[Stored data]
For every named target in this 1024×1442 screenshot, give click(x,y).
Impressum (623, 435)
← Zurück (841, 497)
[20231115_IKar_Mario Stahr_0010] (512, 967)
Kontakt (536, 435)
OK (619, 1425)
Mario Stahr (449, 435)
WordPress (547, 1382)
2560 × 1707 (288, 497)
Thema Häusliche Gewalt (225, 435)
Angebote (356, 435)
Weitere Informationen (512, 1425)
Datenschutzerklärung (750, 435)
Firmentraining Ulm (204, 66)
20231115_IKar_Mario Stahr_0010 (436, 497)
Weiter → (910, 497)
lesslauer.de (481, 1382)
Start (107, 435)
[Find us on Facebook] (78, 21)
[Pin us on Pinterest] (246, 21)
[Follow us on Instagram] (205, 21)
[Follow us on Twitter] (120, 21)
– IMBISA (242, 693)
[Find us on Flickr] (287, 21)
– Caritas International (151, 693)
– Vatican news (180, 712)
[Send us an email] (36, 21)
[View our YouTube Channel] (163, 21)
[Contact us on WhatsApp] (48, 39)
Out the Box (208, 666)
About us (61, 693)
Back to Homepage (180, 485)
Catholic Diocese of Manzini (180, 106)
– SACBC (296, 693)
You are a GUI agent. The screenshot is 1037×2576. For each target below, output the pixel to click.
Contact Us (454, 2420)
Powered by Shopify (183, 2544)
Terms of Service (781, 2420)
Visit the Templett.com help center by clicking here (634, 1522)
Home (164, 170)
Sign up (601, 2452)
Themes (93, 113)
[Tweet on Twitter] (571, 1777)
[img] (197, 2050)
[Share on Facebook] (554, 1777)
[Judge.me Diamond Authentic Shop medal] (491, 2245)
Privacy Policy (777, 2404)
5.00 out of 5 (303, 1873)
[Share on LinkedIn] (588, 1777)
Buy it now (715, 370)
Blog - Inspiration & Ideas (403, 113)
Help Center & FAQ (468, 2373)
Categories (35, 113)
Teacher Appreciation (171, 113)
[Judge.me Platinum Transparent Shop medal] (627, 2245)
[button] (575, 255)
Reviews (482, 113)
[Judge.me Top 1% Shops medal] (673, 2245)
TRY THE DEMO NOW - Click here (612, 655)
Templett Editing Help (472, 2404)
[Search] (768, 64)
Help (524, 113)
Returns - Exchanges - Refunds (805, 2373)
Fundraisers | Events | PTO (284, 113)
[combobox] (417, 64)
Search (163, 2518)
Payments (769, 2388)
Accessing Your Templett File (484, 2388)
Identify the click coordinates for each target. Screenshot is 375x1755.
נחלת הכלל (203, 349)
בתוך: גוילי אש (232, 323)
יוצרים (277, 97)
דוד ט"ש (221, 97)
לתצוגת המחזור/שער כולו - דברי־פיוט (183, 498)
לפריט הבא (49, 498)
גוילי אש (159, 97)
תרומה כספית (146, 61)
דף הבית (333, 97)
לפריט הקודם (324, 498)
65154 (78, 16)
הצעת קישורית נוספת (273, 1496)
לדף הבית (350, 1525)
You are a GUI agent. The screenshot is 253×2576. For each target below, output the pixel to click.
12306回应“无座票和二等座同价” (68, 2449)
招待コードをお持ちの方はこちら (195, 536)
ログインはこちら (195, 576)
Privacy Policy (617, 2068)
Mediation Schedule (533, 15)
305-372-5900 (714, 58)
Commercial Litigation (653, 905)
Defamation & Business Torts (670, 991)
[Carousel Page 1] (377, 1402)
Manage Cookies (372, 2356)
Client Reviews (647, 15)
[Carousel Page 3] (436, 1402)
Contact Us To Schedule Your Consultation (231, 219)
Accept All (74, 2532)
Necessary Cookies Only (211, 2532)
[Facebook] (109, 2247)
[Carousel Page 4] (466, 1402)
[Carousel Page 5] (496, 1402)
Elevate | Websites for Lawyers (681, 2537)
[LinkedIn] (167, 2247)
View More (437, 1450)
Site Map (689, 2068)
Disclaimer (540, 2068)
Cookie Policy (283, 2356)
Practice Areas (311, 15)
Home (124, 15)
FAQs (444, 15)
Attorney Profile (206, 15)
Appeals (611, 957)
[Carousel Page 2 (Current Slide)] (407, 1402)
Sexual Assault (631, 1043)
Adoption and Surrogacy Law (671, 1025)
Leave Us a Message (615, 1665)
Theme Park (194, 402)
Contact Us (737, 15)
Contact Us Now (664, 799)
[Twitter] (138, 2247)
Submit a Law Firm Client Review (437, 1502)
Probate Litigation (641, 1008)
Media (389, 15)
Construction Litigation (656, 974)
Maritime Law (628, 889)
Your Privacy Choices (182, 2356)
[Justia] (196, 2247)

§ **REQUIREMENT**:
Write down again, exactly as given, only the lines above that fall from the line with "Disclaimer (540, 2068)" to the line with "Submit a Law Firm Client Review (437, 1502)", inclusive.

§ **SOLVED PROBLEM**:
Disclaimer (540, 2068)
Cookie Policy (283, 2356)
Practice Areas (311, 15)
Home (124, 15)
FAQs (444, 15)
Attorney Profile (206, 15)
Appeals (611, 957)
[Carousel Page 2 (Current Slide)] (407, 1402)
Sexual Assault (631, 1043)
Adoption and Surrogacy Law (671, 1025)
Leave Us a Message (615, 1665)
Theme Park (194, 402)
Contact Us (737, 15)
Contact Us Now (664, 799)
[Twitter] (138, 2247)
Submit a Law Firm Client Review (437, 1502)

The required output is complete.